From: Olli Pettay <Olli.Pettay@helsinki.fi>
Date: Mon, 07 Mar 2011 18:58:18 +0200
To: Satish Sampath <satish@google.com>
CC: public-xg-htmlspeech@w3.org
Message-ID: <4D750EAA.3080401@helsinki.fi>

On 02/28/2011 07:14 PM, Satish Sampath wrote:
> Hi all,
>
> I have attached the latest draft of our speech input API proposal with
> this mail. Please take a look and share your thoughts.
>
> The main additions since our previous proposal include methods for
> starting speech input from script, additional error codes and additional
> events fired at various stages of the session as brought up in the TPAC
> face-to-face discussions.
>
> Cheers
> Satish

Some comments.

Nits, there are some mistakes in the examples, like:
- onspeechchange="doCommand" wouldn't work.
   It should be onspeechchange="doComment(event)"
   This occurs in many places.
- Event listener attributes should be just
   attribute Function onfoo, not
   attribute Function onfoo()
- event.target.results is used in several places, yet .result is not
   defined in elements. Should be event.results.
- Speech shell example doesn't quite work.
   It takes the *string* value from event.target, yet that
   string magically gets .action property.
   Instead of using event.target.value the example should
   probably use event.interpretation

And then some real comments...

Chapter 4 "User click on a visible speech input element which has an 
obvious graphical representation showing that it will start speech input."
The "obvious graphical representation" can be hidden by having
another element with higher z-index or setting opacity: 0 or
setting the size to 1x1 or so.
UA must always show some kind of notification, which can't be
faked or hidden by the web page.

Why is speech input bound to some seemingly random elements? What is
the criteria you have picked text, search, url, telephone, email and 
Password?
Why not datetime, time, month, week, number etc. ?
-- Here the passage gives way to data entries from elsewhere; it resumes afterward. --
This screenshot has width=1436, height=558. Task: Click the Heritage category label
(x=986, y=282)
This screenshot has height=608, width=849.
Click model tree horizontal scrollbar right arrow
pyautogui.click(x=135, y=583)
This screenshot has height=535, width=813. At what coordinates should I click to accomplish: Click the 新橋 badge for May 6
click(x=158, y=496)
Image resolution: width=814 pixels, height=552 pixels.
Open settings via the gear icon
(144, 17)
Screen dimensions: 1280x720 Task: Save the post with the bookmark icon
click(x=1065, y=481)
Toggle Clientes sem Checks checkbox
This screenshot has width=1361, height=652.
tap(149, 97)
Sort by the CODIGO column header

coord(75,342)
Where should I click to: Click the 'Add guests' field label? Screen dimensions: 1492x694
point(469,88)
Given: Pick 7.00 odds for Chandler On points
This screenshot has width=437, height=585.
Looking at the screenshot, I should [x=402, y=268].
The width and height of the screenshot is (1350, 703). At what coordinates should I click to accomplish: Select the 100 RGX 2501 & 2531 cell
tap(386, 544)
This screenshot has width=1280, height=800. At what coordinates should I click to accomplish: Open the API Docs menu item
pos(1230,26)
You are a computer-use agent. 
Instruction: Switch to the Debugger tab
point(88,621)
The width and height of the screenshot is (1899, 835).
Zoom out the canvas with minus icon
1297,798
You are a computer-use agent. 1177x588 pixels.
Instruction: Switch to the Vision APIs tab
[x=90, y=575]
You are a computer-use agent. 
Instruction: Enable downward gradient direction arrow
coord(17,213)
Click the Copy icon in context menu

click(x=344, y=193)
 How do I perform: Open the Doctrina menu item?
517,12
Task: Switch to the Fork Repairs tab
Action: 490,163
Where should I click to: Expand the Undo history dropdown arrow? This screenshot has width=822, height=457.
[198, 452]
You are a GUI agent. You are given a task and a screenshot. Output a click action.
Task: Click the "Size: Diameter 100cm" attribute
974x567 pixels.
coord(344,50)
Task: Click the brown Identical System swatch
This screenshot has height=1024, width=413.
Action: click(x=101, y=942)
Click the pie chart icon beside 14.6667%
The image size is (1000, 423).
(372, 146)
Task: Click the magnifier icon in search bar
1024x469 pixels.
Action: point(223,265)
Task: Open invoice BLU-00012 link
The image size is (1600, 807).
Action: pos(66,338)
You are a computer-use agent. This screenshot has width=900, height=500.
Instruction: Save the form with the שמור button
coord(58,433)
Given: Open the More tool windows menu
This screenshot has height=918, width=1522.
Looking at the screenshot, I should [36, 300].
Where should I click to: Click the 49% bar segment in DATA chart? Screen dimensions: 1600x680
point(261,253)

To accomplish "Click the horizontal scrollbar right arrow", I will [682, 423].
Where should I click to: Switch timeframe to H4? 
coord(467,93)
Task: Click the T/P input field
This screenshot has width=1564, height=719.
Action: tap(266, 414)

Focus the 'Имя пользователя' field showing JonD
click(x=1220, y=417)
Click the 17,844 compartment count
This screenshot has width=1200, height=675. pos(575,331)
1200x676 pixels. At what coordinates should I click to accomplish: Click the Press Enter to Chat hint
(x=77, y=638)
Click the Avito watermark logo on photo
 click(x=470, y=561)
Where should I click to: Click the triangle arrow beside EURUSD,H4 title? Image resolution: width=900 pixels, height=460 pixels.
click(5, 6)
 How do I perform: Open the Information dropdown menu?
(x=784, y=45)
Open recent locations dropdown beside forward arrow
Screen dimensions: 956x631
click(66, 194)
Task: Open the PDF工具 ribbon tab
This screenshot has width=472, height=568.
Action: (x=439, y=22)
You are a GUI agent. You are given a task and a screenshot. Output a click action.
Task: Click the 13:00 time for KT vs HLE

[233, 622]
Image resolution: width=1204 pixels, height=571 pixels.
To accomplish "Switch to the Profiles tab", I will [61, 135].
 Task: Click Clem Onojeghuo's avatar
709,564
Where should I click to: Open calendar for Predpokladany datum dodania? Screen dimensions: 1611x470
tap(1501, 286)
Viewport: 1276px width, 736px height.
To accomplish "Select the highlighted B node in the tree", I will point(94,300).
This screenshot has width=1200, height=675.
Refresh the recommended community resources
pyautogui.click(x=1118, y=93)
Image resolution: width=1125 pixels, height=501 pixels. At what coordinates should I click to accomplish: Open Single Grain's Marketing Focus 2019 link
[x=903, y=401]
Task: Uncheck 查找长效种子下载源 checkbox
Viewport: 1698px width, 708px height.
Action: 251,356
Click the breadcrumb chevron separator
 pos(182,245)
How would filling multiple fields at once work?
Some input element is used to start the recognition. What value does
that element get and when? Based on the document I'd assume the
full utterance, and then in the speechchange handler it could be set
to some other value. But that would cause flickering -
the value would be 'utterance' for a very short period and then
something else.
This is a reason why I don't want speech recognition to be bound
automatically to an input field. Based on my experience speech UI
is especially useful when user can fill multiple fields at once.

5.6 using pattern attribute.
How is that supposed to work? Should the recognizer try to use it to
recognize words, or letter by letter or how?

5.7 Having different kind of result processing in different elements is
strange.

-Olli

Received on Monday, 7 March 2011 16:58:55 UTC